For the Apollo program- Aerojet, Grumman, Boeing, McDonnell Douglas, Martin Marietta had to bring together all their individual pieces- without really informing any of the other companies of recent changes. Hell, even Playtex (yeah, the bra company) had to build a large part of the spacesuits- they had the silicone expertise. Something like 375K contractors from 36 different companies, versus 42K Gov employees- not even all NASA.
Each one of those last-minute changes means contract mods. That's time and money that wasn't foreseen. Second- and third-order effects requiring redesign after redesign- before they ever get to a hot-fire test.
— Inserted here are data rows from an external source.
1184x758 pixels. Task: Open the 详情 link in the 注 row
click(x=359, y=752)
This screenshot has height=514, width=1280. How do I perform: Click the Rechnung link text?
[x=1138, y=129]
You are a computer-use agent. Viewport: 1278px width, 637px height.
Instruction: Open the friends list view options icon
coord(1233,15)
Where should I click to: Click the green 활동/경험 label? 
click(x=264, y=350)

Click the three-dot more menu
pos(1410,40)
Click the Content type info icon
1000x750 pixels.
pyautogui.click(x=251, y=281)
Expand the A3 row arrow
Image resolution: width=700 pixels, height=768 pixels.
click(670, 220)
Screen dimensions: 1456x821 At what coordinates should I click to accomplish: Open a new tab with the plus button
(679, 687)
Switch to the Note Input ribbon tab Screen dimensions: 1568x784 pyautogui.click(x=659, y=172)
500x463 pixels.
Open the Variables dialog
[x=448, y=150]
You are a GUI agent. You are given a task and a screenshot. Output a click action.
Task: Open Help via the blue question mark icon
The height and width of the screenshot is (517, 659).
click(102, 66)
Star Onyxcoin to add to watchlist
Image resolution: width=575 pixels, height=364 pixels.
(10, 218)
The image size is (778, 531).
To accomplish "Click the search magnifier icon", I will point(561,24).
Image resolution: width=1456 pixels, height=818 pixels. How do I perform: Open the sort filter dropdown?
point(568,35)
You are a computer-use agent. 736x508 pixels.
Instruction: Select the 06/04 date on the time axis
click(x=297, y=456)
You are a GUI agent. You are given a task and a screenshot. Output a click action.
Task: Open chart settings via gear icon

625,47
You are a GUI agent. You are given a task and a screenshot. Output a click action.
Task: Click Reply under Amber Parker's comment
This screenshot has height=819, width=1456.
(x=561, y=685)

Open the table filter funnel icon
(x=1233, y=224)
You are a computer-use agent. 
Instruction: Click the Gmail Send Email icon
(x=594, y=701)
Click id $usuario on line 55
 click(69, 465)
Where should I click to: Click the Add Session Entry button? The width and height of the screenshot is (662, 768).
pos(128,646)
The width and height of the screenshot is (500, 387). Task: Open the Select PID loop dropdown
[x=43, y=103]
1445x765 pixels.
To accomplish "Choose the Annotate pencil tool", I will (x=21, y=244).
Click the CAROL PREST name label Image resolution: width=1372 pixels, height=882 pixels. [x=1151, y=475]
For a perfect example of why splitting the pieces up sucks, read about the
Mars Climate Orbiter failure. (kind of like having your new spotter call your shot "3 low". Three what? Inches? Mils? Oh, wait he's Swedish... I'll take metric units for 400, Alex.)
No such challenge when dealing with a single company. Build a little, test to failure, learn from the mistakes, improve the design. Rinse and repeat. It's called Agile development, and it's generally cheaper and faster.
You can't really "sole source" a project of that magnitude, either... you'd never get it off the ground (figuratively speaking) because every company that didn't get the contract would sue. (See the F-35 or JEDI... smh) So... the contract is to deliver X tons of goods and Y personnel to the ISS over Z flights. Best company wins the *service* contract.